Dilema utamanya adalah bahwa alat untuk melawan masing-masing masalah ini secara individual berfungsi seperti racun bagi yang lain. Ingin merangsang ekonomi? Tingkatkan penawaran uang, turunkan suku bunga. Hasilnya: inflasi meningkat. Ingin mengendalikan inflasi? Kurangi penawaran uang, naikkan suku bunga. Hasilnya: ekonomi melambat lebih jauh, pengangguran meningkat. Ini adalah permainan catur yang mustahil di mana Anda kalah di setiap langkah.
Tapi mengapa stagflasi terjadi? Penyebabnya bervariasi, tetapi biasanya melibatkan konflik antara kebijakan fiskal dan moneter. Bayangkan sebuah pemerintah menaikkan pajak untuk mengurangi pengeluaran sementara bank sentral secara bersamaan menyuntikkan uang ke dalam ekonomi melalui pelonggaran kuantitatif. Atau sebuah kejutan penawaran yang parah, seperti embargo minyak tahun 1973, ketika OPEC secara drastis mengurangi pasokan. Harga energi melonjak, menciptakan kekurangan di seluruh rantai pasokan, dan ekonomi Barat memasuki spiral inflasi tinggi dengan pertumbuhan yang stagnan.
Pertanyaan lain yang relevan: transisi dari standar emas ke mata uang fiat menghilangkan batasan dalam pencetakan uang. Ini memberi bank sentral lebih banyak fleksibilitas, tetapi juga membuka pintu untuk ketidak terkendalian inflasi.
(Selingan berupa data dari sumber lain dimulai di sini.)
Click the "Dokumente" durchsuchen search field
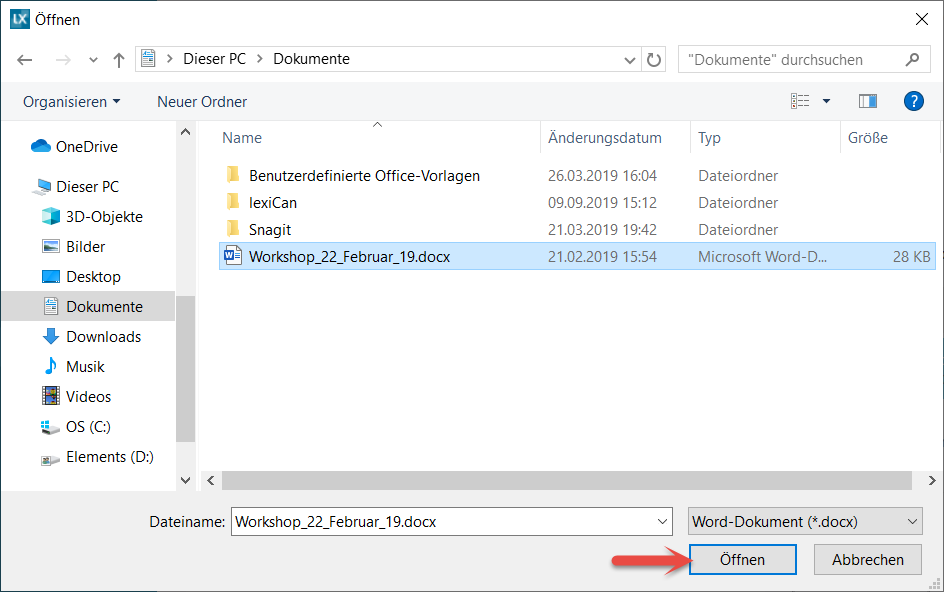Image resolution: width=944 pixels, height=592 pixels. point(790,60)
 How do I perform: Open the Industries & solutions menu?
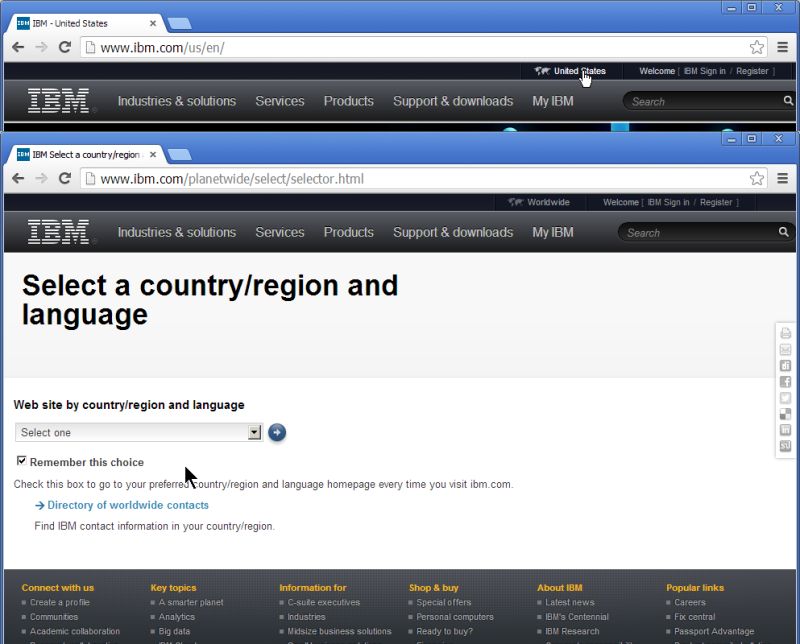[176, 232]
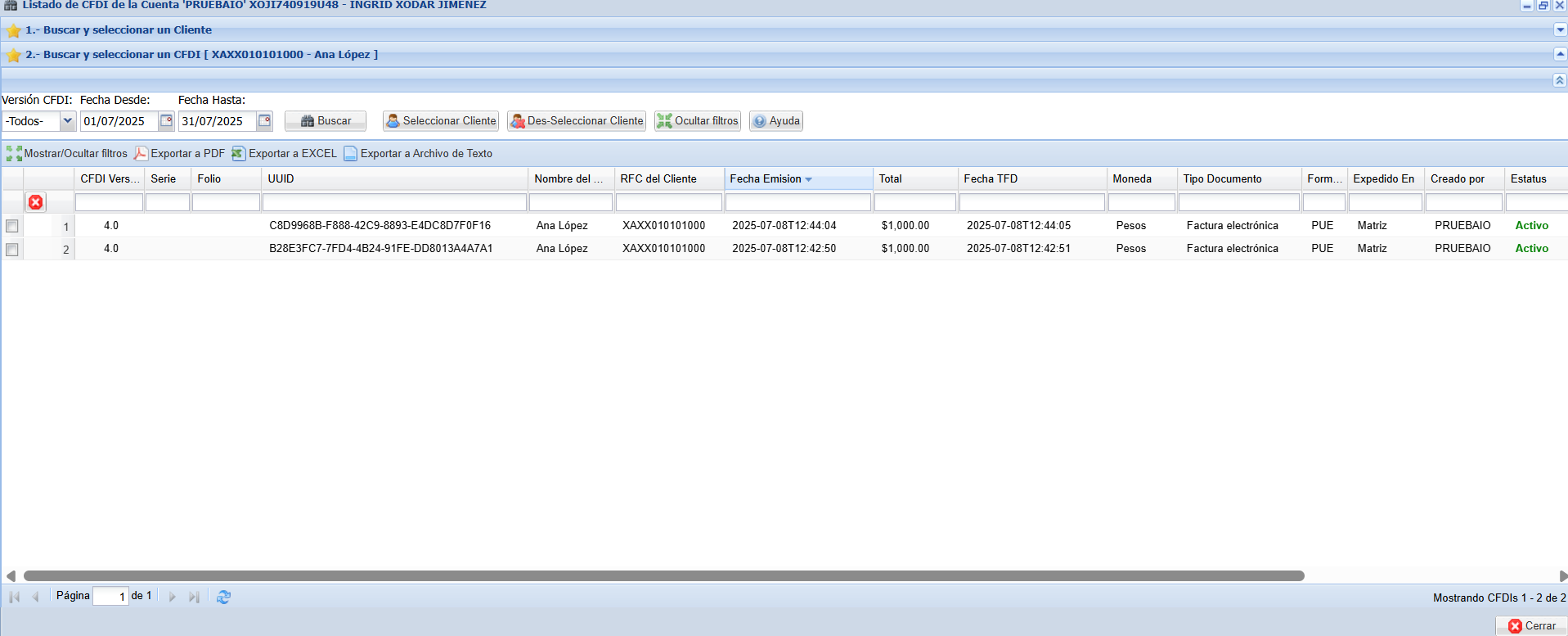1568x636 pixels.
Task: Go to the next page arrow
Action: pyautogui.click(x=173, y=597)
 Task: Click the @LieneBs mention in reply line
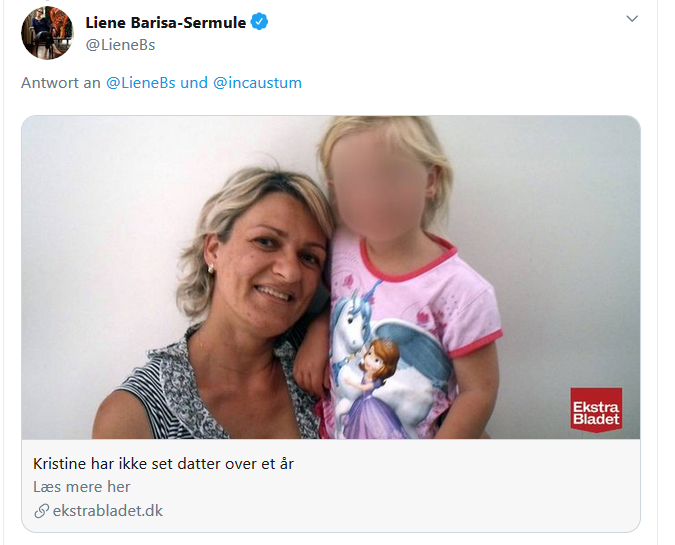141,83
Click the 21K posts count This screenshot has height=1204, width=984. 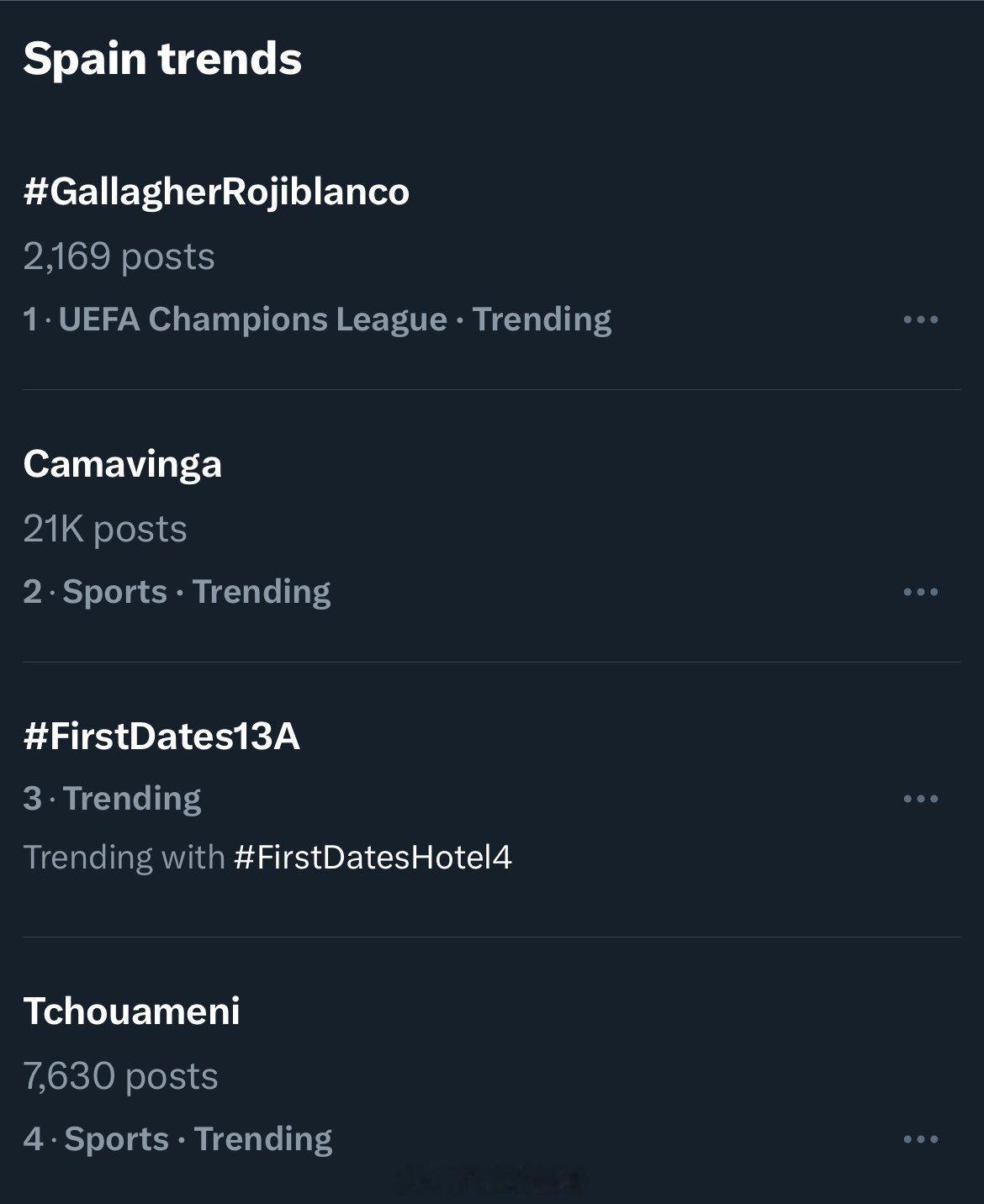click(x=105, y=529)
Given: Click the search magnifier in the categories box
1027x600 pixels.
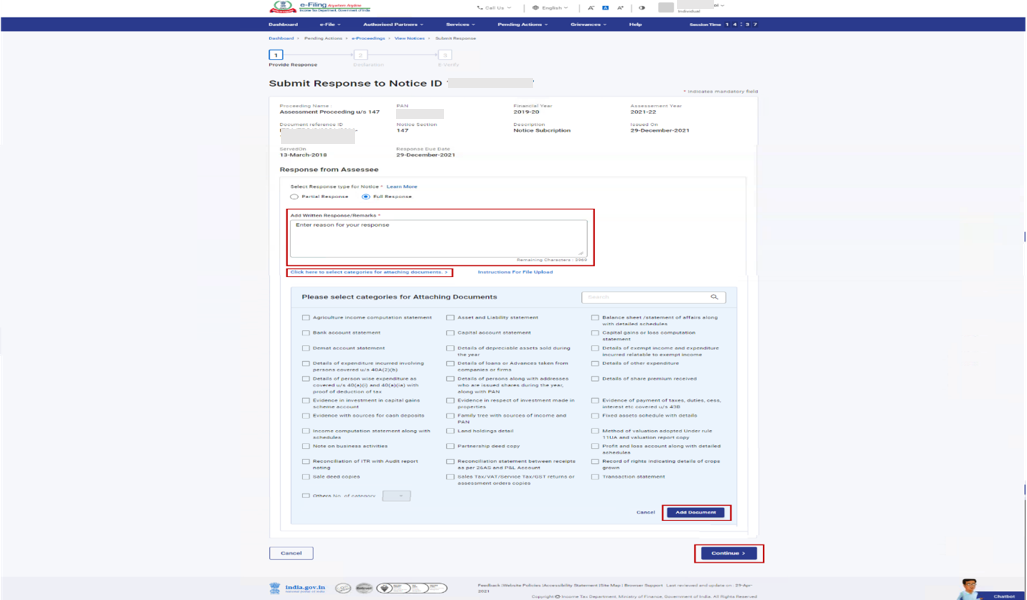Looking at the screenshot, I should tap(714, 297).
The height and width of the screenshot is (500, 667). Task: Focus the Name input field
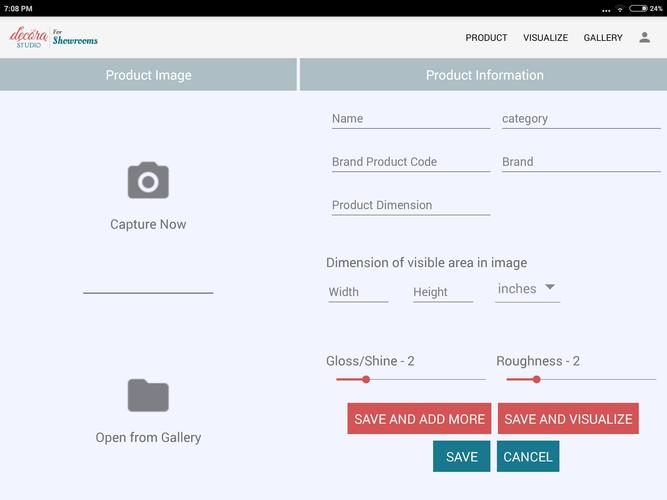[410, 119]
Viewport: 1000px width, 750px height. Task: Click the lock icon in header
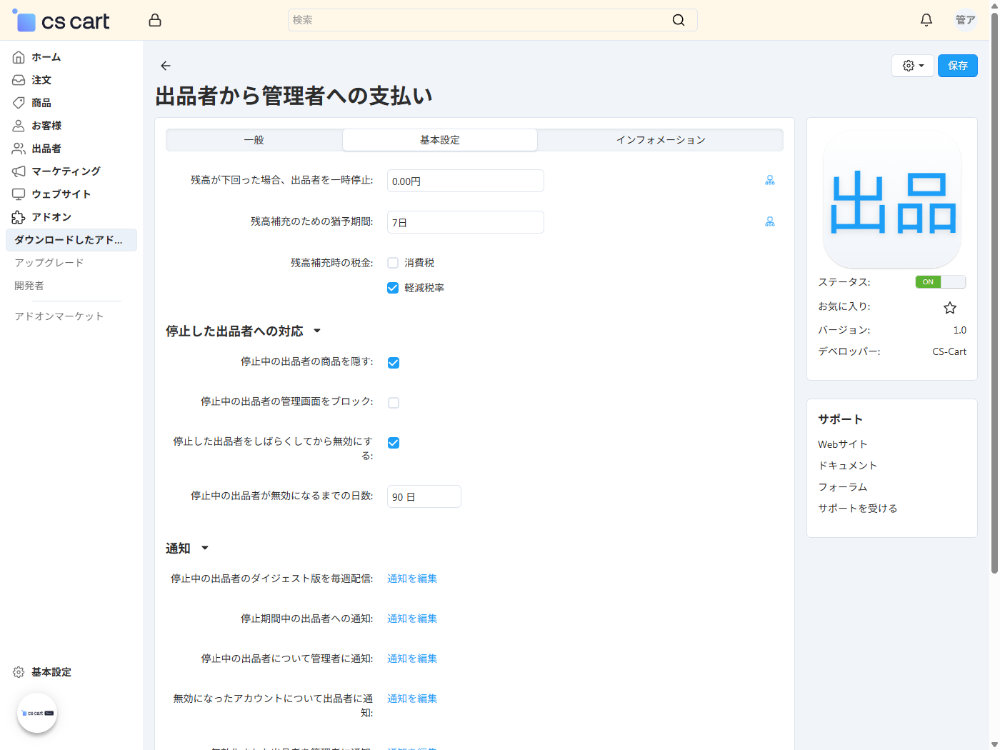coord(154,20)
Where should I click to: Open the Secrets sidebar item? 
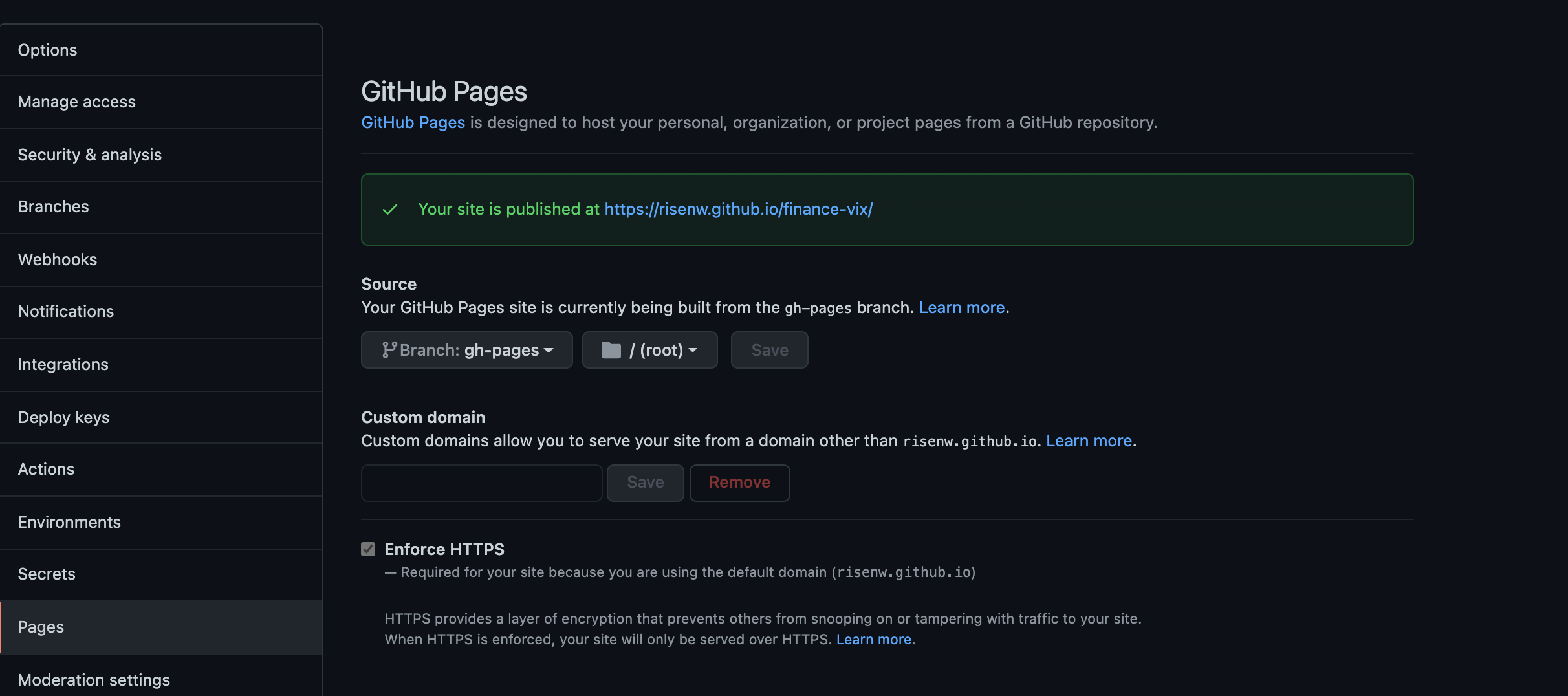pyautogui.click(x=47, y=574)
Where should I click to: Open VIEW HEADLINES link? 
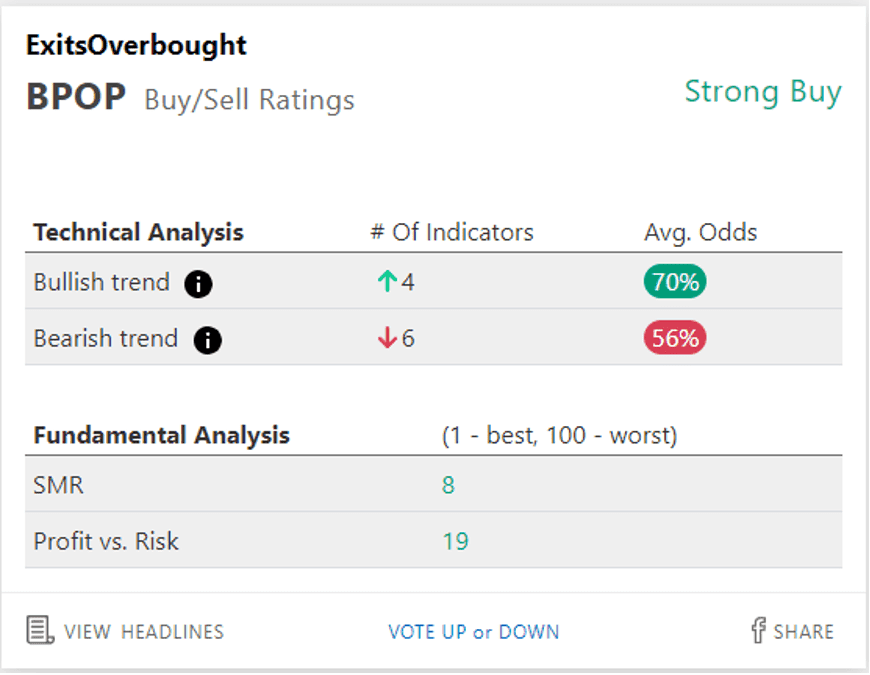(x=143, y=632)
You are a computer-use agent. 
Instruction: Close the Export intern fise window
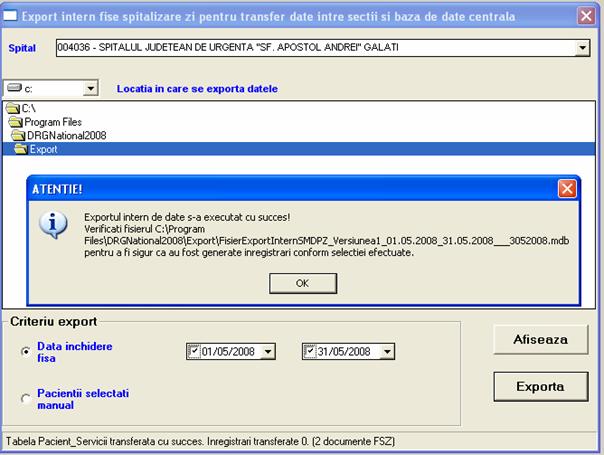(x=586, y=15)
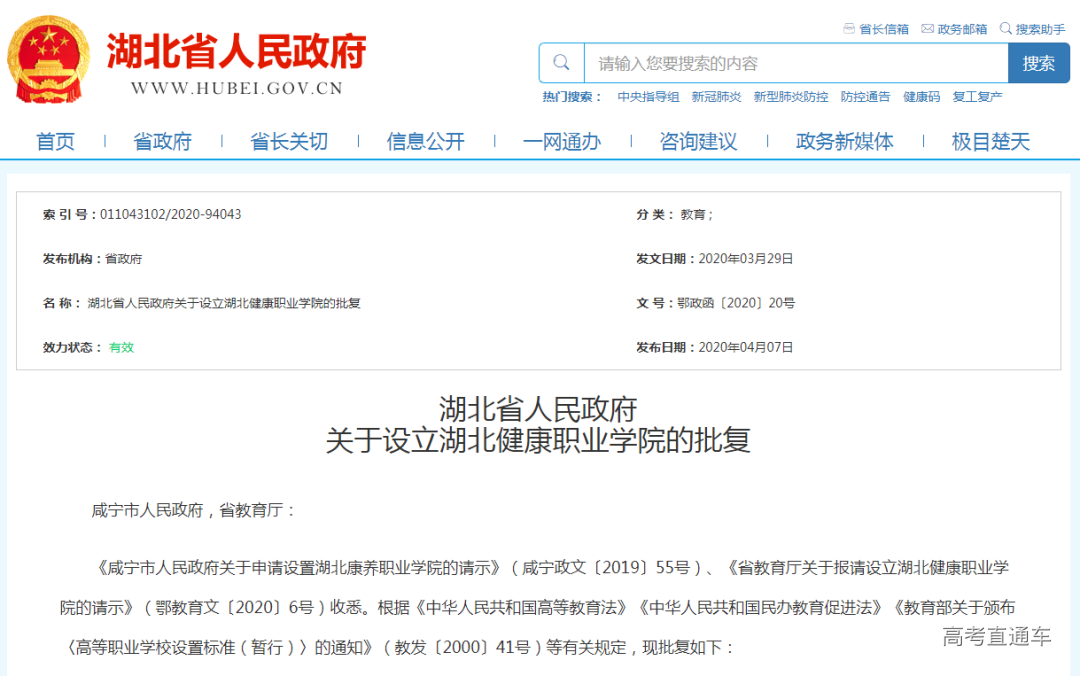
Task: Click the 搜索 search button
Action: click(x=1038, y=63)
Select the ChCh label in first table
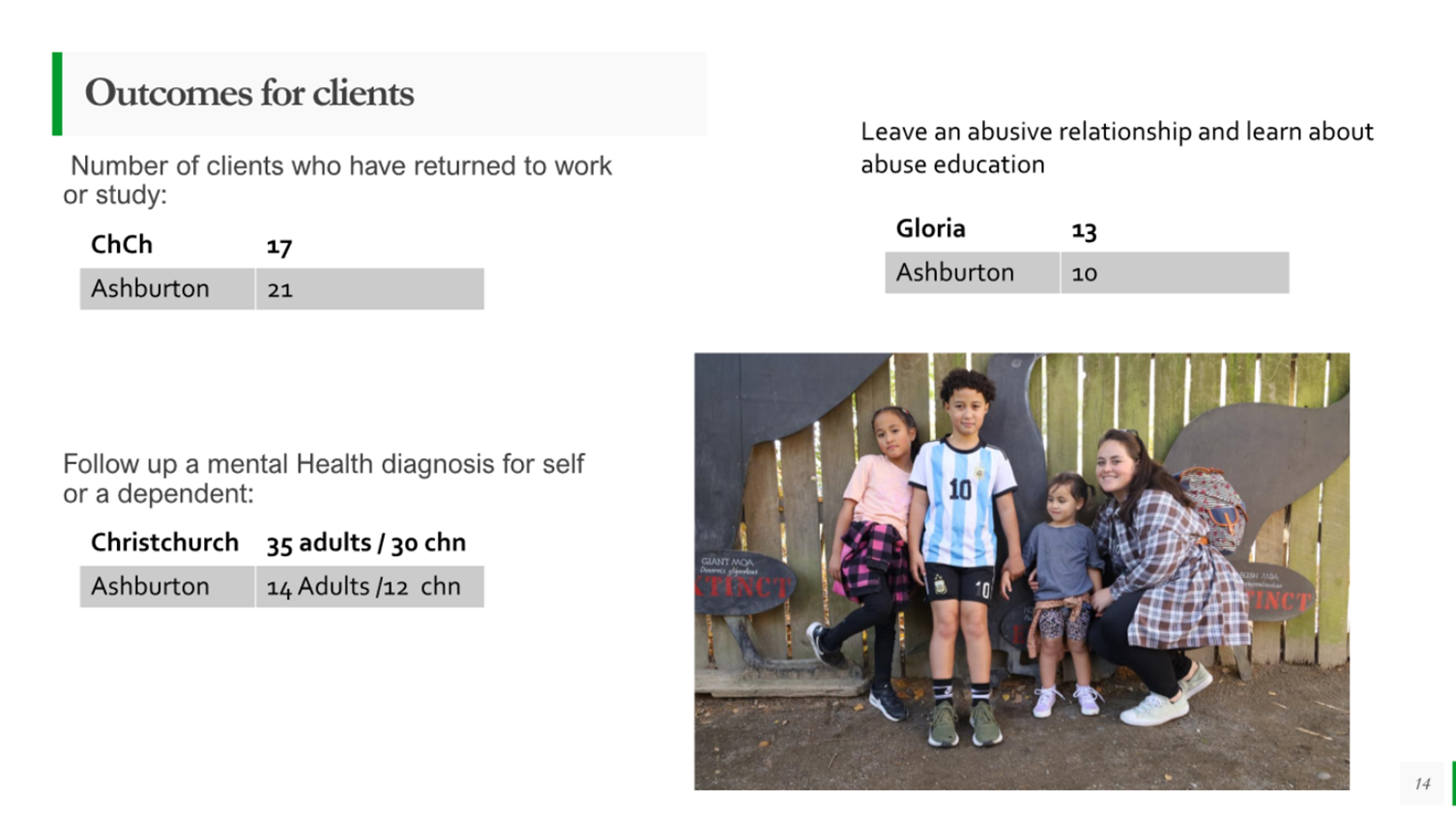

Sekarang, berbagai sekolah ekonomi mengusulkan solusi yang berbeda. Monetaris prioritas utama mereka adalah mengendalikan inflasi terlebih dahulu, dengan mengurangi penawaran uang, meskipun ini dapat memperlambat pertumbuhan dalam jangka pendek. Ekonomi dari sisi penawaran menyarankan meningkatkan efisiensi produksi, mengurangi biaya energi, dan subsidi untuk produksi. Sementara pendukung pasar bebas berargumen bahwa membiarkan pasar mengatur diri sendiri akhirnya akan menyeimbangkan semuanya, meskipun ini bisa memakan waktu bertahun-tahun dan menyebabkan banyak orang menderita di jalan.
Lalu, bagaimana stagflasi mempengaruhi pasar cryptocurrency? Di sinilah menariknya. Ketika pendapatan orang stagnan atau menurun, mereka memiliki lebih sedikit uang untuk diinvestasikan dalam aset berisiko seperti Bitcoin dan kripto lainnya. Investor besar juga cenderung mengurangi eksposur terhadap aset yang volatil di masa-masa seperti ini.
Tapi ada sisi positifnya: banyak yang melihat Bitcoin sebagai perlindungan terhadap inflasi yang meningkat. Dengan mata uang fiat yang kehilangan daya beli, memiliki sesuatu dengan pasokan terbatas seperti BTC bisa menjaga nilai. Secara historis, strategi ini berhasil bagi mereka yang mengakumulasi kripto selama bertahun-tahun, terutama selama periode inflasi. Masalahnya, dalam jangka pendek, bahkan selama stagflasi, perlindungan ini tidak bekerja sebaik itu. Ada juga korelasi yang semakin meningkat antara pasar saham dan kripto yang membuat semuanya menjadi lebih rumit.
Yang jelas adalah bahwa memahami apa itu stagflasi, mekanisme dan dampaknya, sangat penting bagi siapa saja yang menavigasi pasar saat ini. Karena ketika Anda menghadapi inflasi yang menggerogoti daya beli sementara ekonomi melambat dan pengangguran meningkat, tidak ada solusi ajaib. Yang terbaik yang bisa dilakukan adalah mempertimbangkan konteks makroekonomi secara lengkap: penawaran uang, suku bunga, dinamika penawaran dan permintaan, tren ketenagakerjaan. Hanya dengan cara ini kita benar-benar bisa memahami apa yang sedang terjadi dan bagaimana harus bersikap.